February 20, 2014
Facebook’s purchase of WhatsApp shows that the market for messaging is far from dead. But it’s just gotten worse for the telcos. We’ve already discussed the underlying reasons in a report — but the fact that Facebook put $19 billion on the table, of which $4 billion is in cash, for a global messaging service with 55 staff should scare telcos, with their millions of employees and high-cost structures. Over-the-top communications tools like WhatsApp, Line, KakaoTalk, WeChat, and Viber (which itself was bought a few days ago by Rakuten) have pushed telcos further and further away from any meaningful customer engagement.
To be sure, WhatsApp is about much more than instant messaging; it’s about content sharing — which is an emotional activity. Such emotional activities are critical to closer customer engagement. As the online giants use ever more granular user analytics to cement their position as marketing powerhouses, telcos’ hopes of developing new revenue streams from analyzing user behavior are slipping away faster and faster. This is what makes the deal so dangerous.
Of course, it’s tough to justify the deal simply on the basis of WhatsApp’s revenue model of $1 annual subscriptions. In my view, the deal is really about:
- Bringing a major competitor into your family. Otherwise, someone else could have lured WhatsApp into theirs. The deal, which accounts for about 10% of Facebook’s market capitalization, could be seen therefore as an insurance cover.
- Buying growth, especially on the mobile side and among younger audiences. 450 million people use the WhatsApp service each month, and that number is growing by 1 million users per day.
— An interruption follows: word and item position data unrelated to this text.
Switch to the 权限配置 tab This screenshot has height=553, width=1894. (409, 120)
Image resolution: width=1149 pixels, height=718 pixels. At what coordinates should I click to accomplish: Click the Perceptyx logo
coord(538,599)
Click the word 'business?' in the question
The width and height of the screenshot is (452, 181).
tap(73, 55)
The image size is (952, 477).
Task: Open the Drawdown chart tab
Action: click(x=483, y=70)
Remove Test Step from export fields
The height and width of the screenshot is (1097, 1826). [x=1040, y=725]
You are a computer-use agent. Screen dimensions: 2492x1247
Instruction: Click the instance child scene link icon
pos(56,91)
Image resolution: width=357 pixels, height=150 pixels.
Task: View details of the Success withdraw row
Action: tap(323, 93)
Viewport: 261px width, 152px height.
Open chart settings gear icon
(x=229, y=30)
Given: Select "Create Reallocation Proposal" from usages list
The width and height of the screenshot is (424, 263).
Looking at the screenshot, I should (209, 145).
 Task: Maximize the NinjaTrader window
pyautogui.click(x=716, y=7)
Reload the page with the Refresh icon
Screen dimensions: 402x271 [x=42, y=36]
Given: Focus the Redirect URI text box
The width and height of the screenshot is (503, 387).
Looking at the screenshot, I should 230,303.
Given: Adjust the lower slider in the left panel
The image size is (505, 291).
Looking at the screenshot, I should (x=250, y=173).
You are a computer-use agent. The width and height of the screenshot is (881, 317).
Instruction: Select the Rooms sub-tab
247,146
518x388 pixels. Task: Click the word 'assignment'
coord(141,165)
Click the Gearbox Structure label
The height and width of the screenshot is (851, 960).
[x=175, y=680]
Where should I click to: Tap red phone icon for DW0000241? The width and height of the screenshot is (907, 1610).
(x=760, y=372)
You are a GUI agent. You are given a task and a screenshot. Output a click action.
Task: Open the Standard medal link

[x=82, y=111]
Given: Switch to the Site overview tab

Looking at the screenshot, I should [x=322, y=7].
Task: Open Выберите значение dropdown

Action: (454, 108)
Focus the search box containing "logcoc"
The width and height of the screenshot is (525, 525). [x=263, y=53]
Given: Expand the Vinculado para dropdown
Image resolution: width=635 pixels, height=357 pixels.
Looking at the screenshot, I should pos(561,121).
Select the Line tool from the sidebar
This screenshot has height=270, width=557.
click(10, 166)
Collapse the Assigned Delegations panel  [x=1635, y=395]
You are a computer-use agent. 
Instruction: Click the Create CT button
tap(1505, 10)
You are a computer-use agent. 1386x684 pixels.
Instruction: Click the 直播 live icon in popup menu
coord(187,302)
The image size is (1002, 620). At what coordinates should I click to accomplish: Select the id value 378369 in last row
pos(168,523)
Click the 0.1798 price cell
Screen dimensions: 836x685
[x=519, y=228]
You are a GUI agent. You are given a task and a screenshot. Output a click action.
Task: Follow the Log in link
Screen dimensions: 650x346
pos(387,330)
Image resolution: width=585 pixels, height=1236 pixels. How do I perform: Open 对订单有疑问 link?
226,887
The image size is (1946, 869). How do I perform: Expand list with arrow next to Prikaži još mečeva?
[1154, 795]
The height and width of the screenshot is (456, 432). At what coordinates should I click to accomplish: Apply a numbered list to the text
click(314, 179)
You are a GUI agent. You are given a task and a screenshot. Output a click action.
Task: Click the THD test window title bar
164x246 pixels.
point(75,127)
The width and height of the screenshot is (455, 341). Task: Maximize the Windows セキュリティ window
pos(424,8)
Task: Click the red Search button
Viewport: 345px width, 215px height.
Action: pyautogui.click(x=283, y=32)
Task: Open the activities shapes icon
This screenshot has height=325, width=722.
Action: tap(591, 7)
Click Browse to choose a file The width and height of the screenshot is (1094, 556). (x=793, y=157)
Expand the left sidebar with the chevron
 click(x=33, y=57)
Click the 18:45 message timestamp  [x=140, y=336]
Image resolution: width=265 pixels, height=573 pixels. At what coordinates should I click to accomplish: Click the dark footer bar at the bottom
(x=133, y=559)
Of course, Facebook and WhatsApp users overlap — and not every WhatsApp user will be happy at becoming a member of the Facebook family; some will abandon WhatsApp.
- Helping Facebook to revive user engagement. 70% of WhatsApp users use the service every day, compared with only 61% for Facebook. Monetizing WhatsApp users will be tough, though. Facebook has a good relationship with advertisers, and analyzing WhatsApp usage behavior will be key to tailoring ads more accurately to users. But the question is whether WhatsApp users will accept this.
I see a clear risk for telcos: Ultimately, they may be left selling flat-rate data plans and throwing in unlimited SMSes for free. The heyday of big profits from high SMS margins is coming to a close. There’s little reason to assume that telcos are regaining ground in the battle for closer customer relationships, given the painfully slow progress they’re making with RCS or in developing their own network-agnostic over-the-top messaging apps.